Background: Following the development of drugs reactivating the immune system, the need to identify immunological markers that can provide prognostic and predictive information is rapidly increasing. This is mainly relevant in triple negative breast cancers, due to their immunogenic potential. Tumor infiltrating lymphocytes (TILs) have been claimed as possible biomarkers of such immune activation, and we investigated their correlation with prognosis. Material and methods: We retrospectively quantified the stromal TILs in 71 triple negative breast cancer patients (pts) surgically treated. TILs were stained with hematoxylin and eosin and were analyzed according to recommendations of TILs Working Group Consensus. TILs were classified as low if ≤ 10% (L-TILs), as intermediate between 10 and 40% (I-TILs) and as high if > 40% (H-TILs). TILs subsets were correlated with TNM stage, proliferative activity, vascular invasion, adjuvant treatment and disease outcome (DFS and OS). Finally we analyzed the influence of TILs on DFS and OS in 43 TN pts with very bad prognostic factors, defined as pT > 5 cm, pN ≥ 2, presence of vascular invasion and proliferative activity ≥ 70%. Results: Twenty-two pts had L-TILs (31%), 13 pts I-TILs (18.3%) and 36 pts had H-TILs (50.3%). Seventeen pts (23.9%) had disease recurrence, 8 of which at nervous central system. Among TILs subgroups, disease progression occurred more frequently in L-TILs pts (63.6% (mDFS), and in I-TILs (53.8%) than in H-TILs (7.3%).

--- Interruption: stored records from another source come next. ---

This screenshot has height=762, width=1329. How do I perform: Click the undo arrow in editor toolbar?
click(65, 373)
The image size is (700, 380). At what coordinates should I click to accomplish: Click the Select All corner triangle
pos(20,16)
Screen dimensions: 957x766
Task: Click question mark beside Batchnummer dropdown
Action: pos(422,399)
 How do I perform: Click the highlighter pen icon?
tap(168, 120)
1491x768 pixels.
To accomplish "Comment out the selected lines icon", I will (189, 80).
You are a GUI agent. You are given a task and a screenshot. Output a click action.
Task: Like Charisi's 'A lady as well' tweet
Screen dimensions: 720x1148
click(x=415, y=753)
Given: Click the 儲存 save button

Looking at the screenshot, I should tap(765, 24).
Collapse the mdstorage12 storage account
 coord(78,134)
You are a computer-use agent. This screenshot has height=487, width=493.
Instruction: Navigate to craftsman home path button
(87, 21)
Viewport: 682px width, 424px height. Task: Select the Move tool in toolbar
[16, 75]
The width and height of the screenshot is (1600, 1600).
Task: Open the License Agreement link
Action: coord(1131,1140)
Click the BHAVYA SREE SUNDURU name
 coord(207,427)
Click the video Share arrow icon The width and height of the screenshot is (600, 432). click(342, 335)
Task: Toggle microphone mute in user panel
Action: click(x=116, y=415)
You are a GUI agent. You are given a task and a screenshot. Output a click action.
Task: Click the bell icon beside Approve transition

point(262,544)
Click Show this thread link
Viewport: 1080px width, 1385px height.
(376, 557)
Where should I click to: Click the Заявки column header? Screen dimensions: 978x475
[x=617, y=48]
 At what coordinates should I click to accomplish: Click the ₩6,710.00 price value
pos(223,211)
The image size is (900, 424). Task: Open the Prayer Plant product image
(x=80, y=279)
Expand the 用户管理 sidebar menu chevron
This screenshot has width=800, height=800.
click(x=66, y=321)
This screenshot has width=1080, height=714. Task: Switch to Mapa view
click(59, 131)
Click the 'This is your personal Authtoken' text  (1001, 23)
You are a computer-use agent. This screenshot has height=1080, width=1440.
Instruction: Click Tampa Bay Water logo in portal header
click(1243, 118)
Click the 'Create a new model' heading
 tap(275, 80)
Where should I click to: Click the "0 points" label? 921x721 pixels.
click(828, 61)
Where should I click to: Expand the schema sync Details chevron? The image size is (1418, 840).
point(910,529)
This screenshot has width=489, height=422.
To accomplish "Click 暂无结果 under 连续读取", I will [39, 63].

Median DFS was 15.1 mos (95%IC 9.7-20.5) in L-TILs, 56.3 mos (26.5-86.1 mos) in I-TILs and was not reached in H-TILs. Similarly, mOS was 29.3 mos in L-TILs, 74.1 mos in I-TILs and not reached in H-TILs (p < 0.0001). Multivariate analysis showed that TILs subsets constitute an independent prognostic factor for both DFS (HR 0.343, p = 0.006) and OS (HR 0.475, p = 0.009). Also among the 43 TN pts with bad prognostic factors, 66.7% in L-TILs pts showed disease progression, 62.5% in I-TILs pts and 0% in H-TILs pts (p < 0.0001). Conclusions: Our study confirms that stromal TILs subsets, evaluated with hematoxylin and eosin, are independent prognostic factors in triple negative breast cancer patients, with H-TILs subset being associated with a favourable outcome. Moreover, the prognostic value of TILs is maintained even in pts with more unfavorable prognosis, based on classical clinico-pathological features. The adjuvant strategy in TN breast cancer with H-TILs should be re-evaluated.